# Supplied passage
· · · · · · ·

# Guess that Quote?



## RainstormZA (26/5/18)

Let's play this game. 

You find a quote and get everyone to guess what book or who the author is.

I'll start with one.



> _Deep into that darkness peering, long I stood there, wondering, fearing, doubting, dreaming dreams no mortal ever dared to dream before.
> _

Reactions: Winner 1


----------



## craigb (26/5/18)

RainstormZA said:


> Let's play this game.
> 
> You find a quote and get everyone to guess what book or who the author is.
> 
> I'll start with one.


The Raven, Edgar Allen Poe.
Nevermore.

Reactions: Winner 2


----------



## Steyn777 (26/5/18)

People sleep peaceably in their beds at night, just because rough men stand at the ready to do violence on their behalf


----------



## Raindance (26/5/18)

Steyn777 said:


> People sleep peaceably in their beds at night, just because rough men stand at the ready to do violence on their behalf


I know this... Damn... I know this...

Regards

Reactions: Like 1


----------



## Steyn777 (26/5/18)

I will put money on the fact that you don't


Raindance said:


> I know this... Damn... I know this...
> 
> Regards


----------



## Raindance (26/5/18)

Steyn777 said:


> I will put money on the fact that you don't


I will kick myself when I hear the answer, wish I could remember. Will come to me eventually. My sixties model brain operates in kilohertz, not gigahertz as yous does.

Regards

Reactions: Funny 1


----------



## Steyn777 (26/5/18)

Steyn777 said:


> I will put money on the fact that you don't


I will explain as soon as the answer I think will come, comes.


----------



## Raindance (26/5/18)

"The silent war"?


----------



## craigb (26/5/18)

Steyn777 said:


> I will explain as soon as the answer I think will come, comes.


probably someone being either misquoted or falsely attributed then

Reactions: Winner 1


----------



## jm10 (26/5/18)

Steyn777 said:


> People sleep peaceably in their beds at night, just because rough men stand at the ready to do violence on their behalf



@Steyn777 George Orwel


Sent from my iPhone using Tapatalk


----------



## RainstormZA (26/5/18)

jm10 said:


> @Steyn777 George Orwel
> 
> 
> Sent from my iPhone using Tapatalk


Lol I was thinking the Godfather


----------



## Raindance (26/5/18)

Allow me one?

"I realized, somehow, through the screaming in my mind, that even in that shackled, bloody helplessness, I was still free: free to hate the men who were torturing me, or to forgive them."

Regards

Reactions: Winner 1


----------



## RainstormZA (26/5/18)

Another one

"Monsters are real, and ghosts are real too. They live inside us, and sometimes, they win."

Reactions: Like 1


----------



## RainstormZA (26/5/18)

Raindance said:


> Allow me one?
> 
> "I realized, somehow, through the screaming in my mind, that even in that shackled, bloody helplessness, I was still free: free to hate the men who were torturing me, or to forgive them."
> 
> Regards


Hmmmm I have no idea lol


----------



## Steyn777 (26/5/18)

jm10 said:


> @Steyn777 George Orwel
> 
> 
> Sent from my iPhone using Tapatalk


And BOOM, he stepped on the mine.

· · · · · · ·

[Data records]
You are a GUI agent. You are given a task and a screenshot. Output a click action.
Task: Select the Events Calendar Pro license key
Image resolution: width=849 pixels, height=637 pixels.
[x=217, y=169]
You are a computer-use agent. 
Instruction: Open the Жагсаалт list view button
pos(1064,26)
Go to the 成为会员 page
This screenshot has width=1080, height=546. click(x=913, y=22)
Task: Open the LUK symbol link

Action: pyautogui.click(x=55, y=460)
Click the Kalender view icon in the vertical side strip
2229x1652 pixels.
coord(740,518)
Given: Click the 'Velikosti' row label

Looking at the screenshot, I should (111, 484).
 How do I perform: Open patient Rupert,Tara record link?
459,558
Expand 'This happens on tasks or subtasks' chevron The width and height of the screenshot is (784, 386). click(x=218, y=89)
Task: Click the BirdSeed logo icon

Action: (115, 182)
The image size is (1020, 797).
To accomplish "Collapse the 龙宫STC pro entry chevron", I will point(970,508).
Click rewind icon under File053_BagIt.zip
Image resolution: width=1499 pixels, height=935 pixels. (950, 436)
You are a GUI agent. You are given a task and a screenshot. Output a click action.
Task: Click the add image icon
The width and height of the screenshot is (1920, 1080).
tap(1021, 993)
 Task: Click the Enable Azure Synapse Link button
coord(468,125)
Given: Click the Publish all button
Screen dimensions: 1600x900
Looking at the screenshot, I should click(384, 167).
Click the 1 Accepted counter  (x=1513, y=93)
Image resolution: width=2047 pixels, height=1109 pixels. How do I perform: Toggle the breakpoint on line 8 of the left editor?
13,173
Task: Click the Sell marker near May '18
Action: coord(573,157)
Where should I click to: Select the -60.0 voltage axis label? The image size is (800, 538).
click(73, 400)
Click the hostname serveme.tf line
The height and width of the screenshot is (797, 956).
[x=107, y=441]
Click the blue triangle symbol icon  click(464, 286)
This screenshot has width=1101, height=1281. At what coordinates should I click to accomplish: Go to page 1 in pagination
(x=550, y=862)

· · · · · · ·

# What the task asks
Reproduce the portion of the quote-guessing thread starting with "I will kick" and going on through "as yous does.", word for word.

# Solution to this exercise
I will kick myself when I hear the answer, wish I could remember. Will come to me eventually. My sixties model brain operates in kilohertz, not gigahertz as yous does.